• _Records shown_:
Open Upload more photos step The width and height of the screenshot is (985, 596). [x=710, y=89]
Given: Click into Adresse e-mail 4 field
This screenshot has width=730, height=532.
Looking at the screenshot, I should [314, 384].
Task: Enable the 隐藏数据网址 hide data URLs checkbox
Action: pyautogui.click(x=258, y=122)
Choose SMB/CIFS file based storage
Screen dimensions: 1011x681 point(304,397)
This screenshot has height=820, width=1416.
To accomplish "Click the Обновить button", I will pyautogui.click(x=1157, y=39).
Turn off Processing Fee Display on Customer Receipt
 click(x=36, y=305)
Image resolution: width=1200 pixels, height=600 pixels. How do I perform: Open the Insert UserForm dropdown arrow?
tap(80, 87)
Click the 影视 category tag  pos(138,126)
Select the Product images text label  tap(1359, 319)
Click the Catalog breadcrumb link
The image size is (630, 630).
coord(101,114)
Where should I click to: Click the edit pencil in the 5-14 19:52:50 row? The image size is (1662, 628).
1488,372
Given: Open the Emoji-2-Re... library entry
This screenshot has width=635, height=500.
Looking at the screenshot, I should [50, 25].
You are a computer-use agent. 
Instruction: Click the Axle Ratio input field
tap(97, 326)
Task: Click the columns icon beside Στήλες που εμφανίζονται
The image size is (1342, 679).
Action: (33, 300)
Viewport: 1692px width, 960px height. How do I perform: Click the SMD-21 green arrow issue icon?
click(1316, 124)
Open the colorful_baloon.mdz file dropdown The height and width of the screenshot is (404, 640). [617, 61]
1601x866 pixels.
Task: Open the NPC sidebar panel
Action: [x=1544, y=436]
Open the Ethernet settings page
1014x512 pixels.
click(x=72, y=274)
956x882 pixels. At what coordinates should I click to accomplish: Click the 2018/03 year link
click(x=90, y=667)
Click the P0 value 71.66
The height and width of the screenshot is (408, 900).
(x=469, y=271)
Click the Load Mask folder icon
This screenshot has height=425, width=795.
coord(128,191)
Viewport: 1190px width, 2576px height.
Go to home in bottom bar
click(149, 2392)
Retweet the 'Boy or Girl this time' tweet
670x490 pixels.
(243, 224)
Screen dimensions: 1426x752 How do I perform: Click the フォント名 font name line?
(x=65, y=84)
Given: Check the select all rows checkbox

• _What you will do_: For this exercise, output the records in full, exactly.

• _Task result_:
Open Upload more photos step The width and height of the screenshot is (985, 596). [x=710, y=89]
Given: Click into Adresse e-mail 4 field
This screenshot has width=730, height=532.
Looking at the screenshot, I should [314, 384].
Task: Enable the 隐藏数据网址 hide data URLs checkbox
Action: pyautogui.click(x=258, y=122)
Choose SMB/CIFS file based storage
Screen dimensions: 1011x681 point(304,397)
This screenshot has height=820, width=1416.
To accomplish "Click the Обновить button", I will pyautogui.click(x=1157, y=39).
Turn off Processing Fee Display on Customer Receipt
 click(x=36, y=305)
Image resolution: width=1200 pixels, height=600 pixels. How do I perform: Open the Insert UserForm dropdown arrow?
tap(80, 87)
Click the 影视 category tag  pos(138,126)
Select the Product images text label  tap(1359, 319)
Click the Catalog breadcrumb link
The image size is (630, 630).
coord(101,114)
Where should I click to: Click the edit pencil in the 5-14 19:52:50 row? The image size is (1662, 628).
1488,372
Given: Open the Emoji-2-Re... library entry
This screenshot has width=635, height=500.
Looking at the screenshot, I should [50, 25].
You are a computer-use agent. 
Instruction: Click the Axle Ratio input field
tap(97, 326)
Task: Click the columns icon beside Στήλες που εμφανίζονται
The image size is (1342, 679).
Action: (33, 300)
Viewport: 1692px width, 960px height. How do I perform: Click the SMD-21 green arrow issue icon?
click(1316, 124)
Open the colorful_baloon.mdz file dropdown The height and width of the screenshot is (404, 640). [617, 61]
1601x866 pixels.
Task: Open the NPC sidebar panel
Action: [x=1544, y=436]
Open the Ethernet settings page
1014x512 pixels.
click(x=72, y=274)
956x882 pixels. At what coordinates should I click to accomplish: Click the 2018/03 year link
click(x=90, y=667)
Click the P0 value 71.66
The height and width of the screenshot is (408, 900).
(x=469, y=271)
Click the Load Mask folder icon
This screenshot has height=425, width=795.
coord(128,191)
Viewport: 1190px width, 2576px height.
Go to home in bottom bar
click(149, 2392)
Retweet the 'Boy or Girl this time' tweet
670x490 pixels.
(243, 224)
Screen dimensions: 1426x752 How do I perform: Click the フォント名 font name line?
(x=65, y=84)
Given: Check the select all rows checkbox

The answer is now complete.